The intrinsic duration of the speech gestures and gesture sequences involved
(e.g. low vowels are generally longer than high vowels).
The structure of the message
(including syntax, but also things like stress, focus, anaphora, topic/comment articulation, etc.).
"Audience Design"
(e.g. slower and more careful for difficult-to-understand parts; faster for redundant, obvious, boring stuff).
The process of composing, planning, and executing the utterance sequence.

I. Ritardando al Fine: Word Duration in Pause Groups

We're starting with a mixture of points (5) and (3) involved, by looking at word durations in "pause groups," i.e. speech segments without internal silences greater than 150 msec.

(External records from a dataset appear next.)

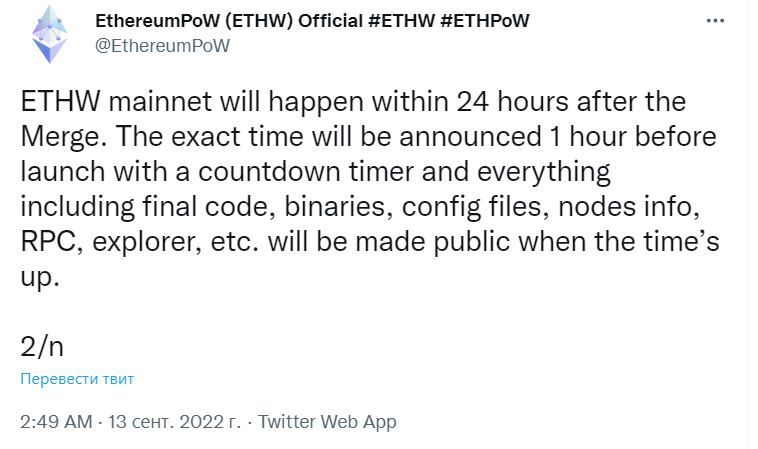Viewport: 758px width, 449px height.
Task: Open the EthereumPoW profile avatar
Action: 49,34
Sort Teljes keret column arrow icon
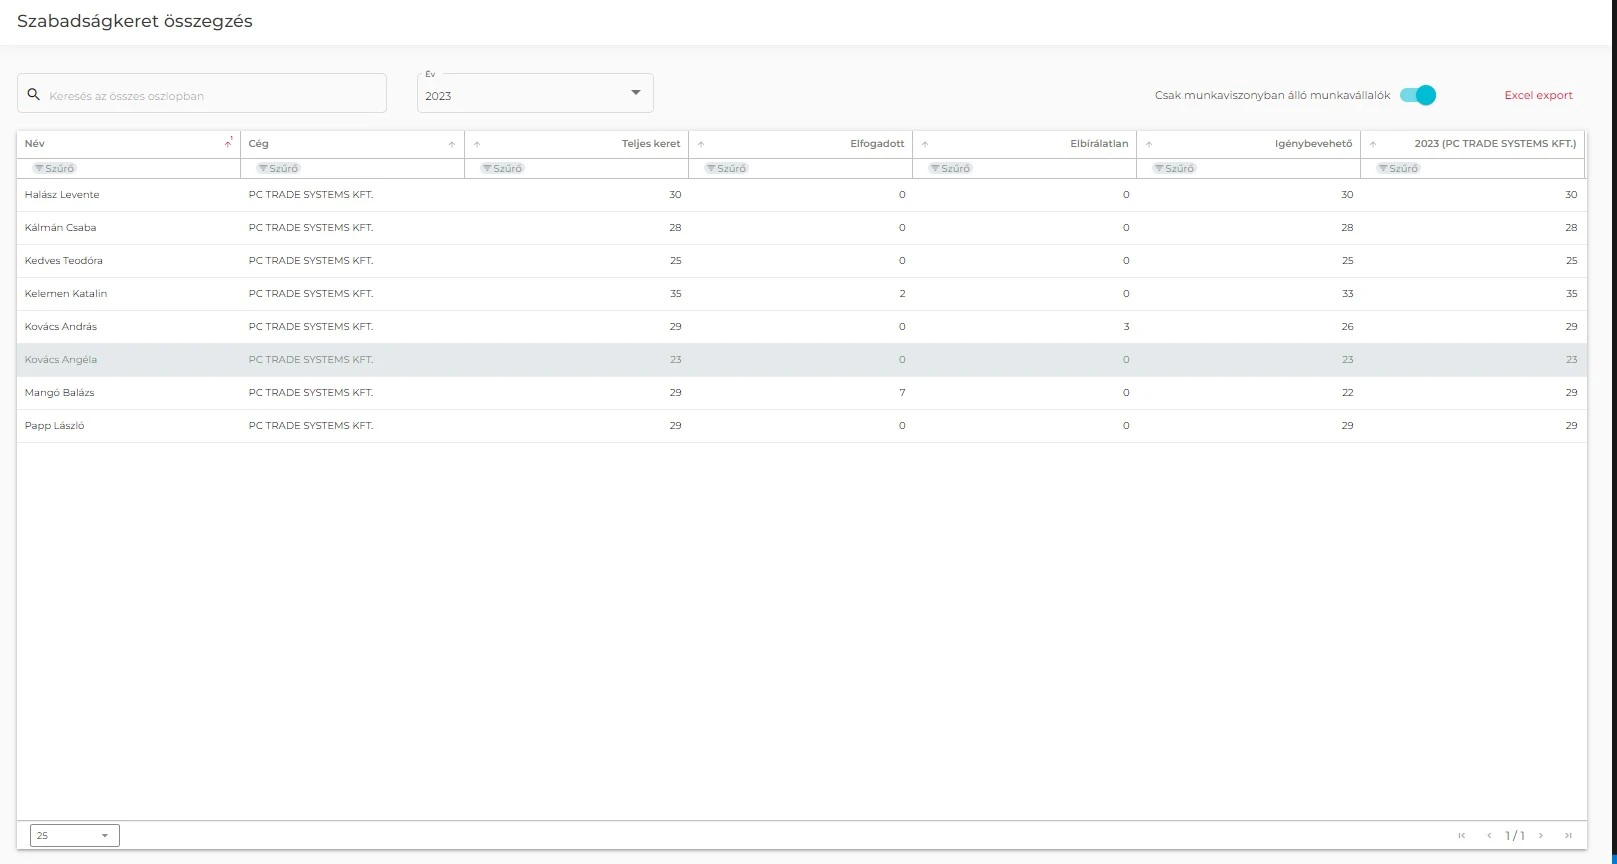This screenshot has width=1617, height=864. (477, 144)
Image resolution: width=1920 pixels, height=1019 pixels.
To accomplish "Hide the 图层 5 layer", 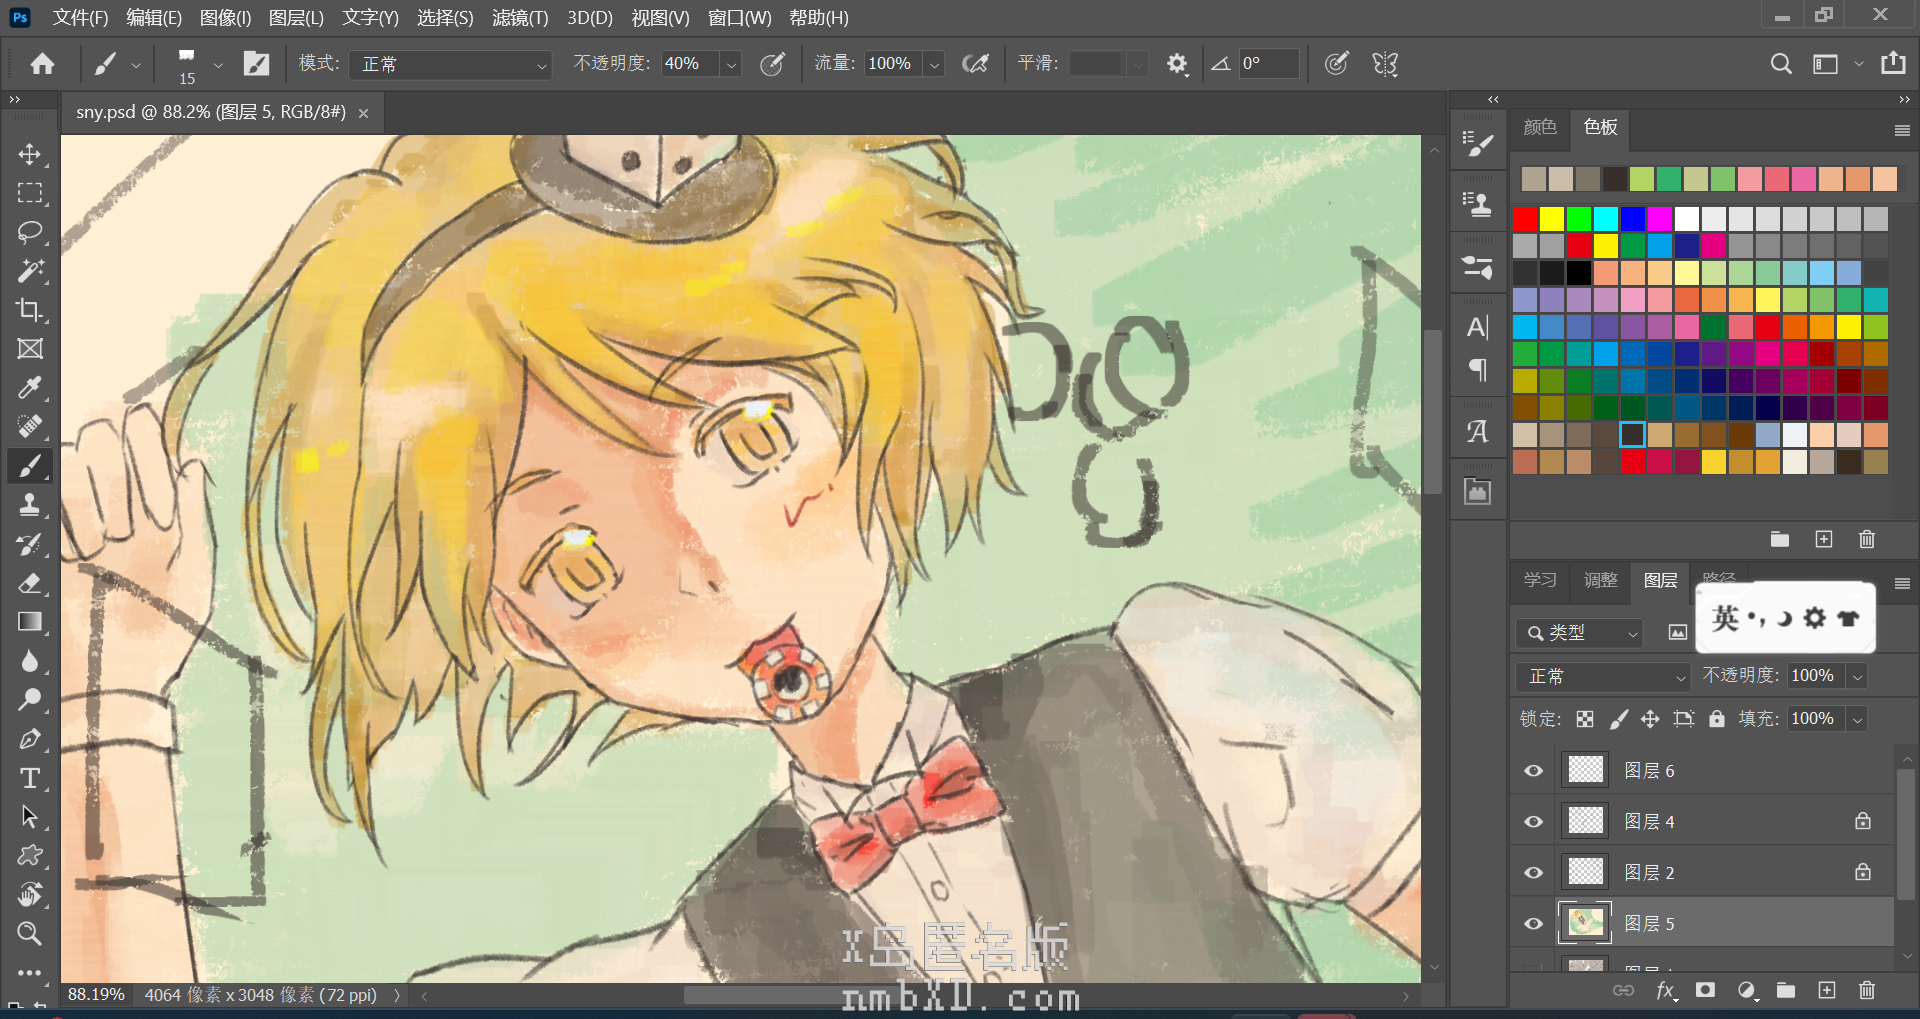I will click(x=1533, y=924).
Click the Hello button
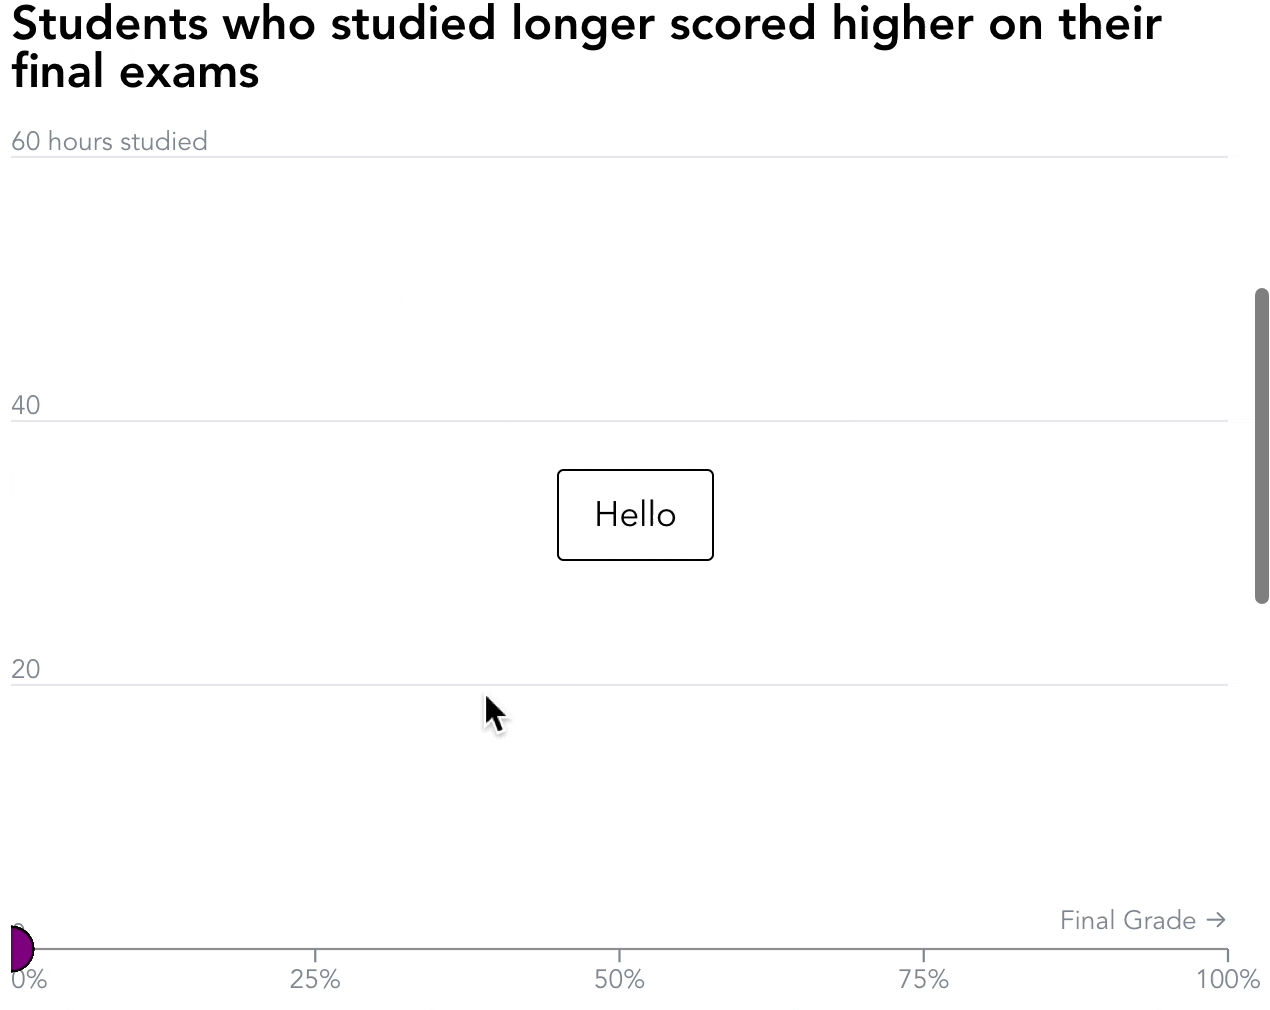Screen dimensions: 1270x1010 coord(635,515)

In read speech, these generally correspond closely to message-structure phrases; but in conversational speech, not so much. For example, here's an exchange from the Switchboard Corpus of conversational telephone speech:

A:	um yeah i'd like to talk about how you dress for work and and um what do you normally what type of outfit do you normally have to wear
B:	well i work in uh corporate control so we have to dress kind of nice so i usually wear skirts and sweaters in the winter time slacks i guess and in the summer just dresses

By that definition of "phrase", the corpus contains 519,598 phrases in 2,438 conversations.

If we look at word duration by (thereby defined) phrasal position, we're abstracting away from many relevant things -- word length and phonological content, within-pause-group phrasal structure, phrasal stress, focus/contrast/anaphora, etc. Nevertheless the results show a remarkably clear pattern, which arguably represents the general prosodic shape of pause groups., independent of those other important factors.

1. Data from Switchboard Corpus (American English conversational telephone speech):

The obvious conclusion is that "pre-pausal lengthening" is an important and indeed dominating effect.

And we see generally similar patterns in other languages, and in read speech.

2. Data from Mandarin Broadcast News

This comes from a published corpus of 30 hours of broadcast news material from three sources, which yielded 10,699 breath-group-like phrases from 20 speakers, comprising 96,697 syllables. Given Mandarin monosyllabism, the alignment was in terms of syllables (generally equal to morphemes) rather than words.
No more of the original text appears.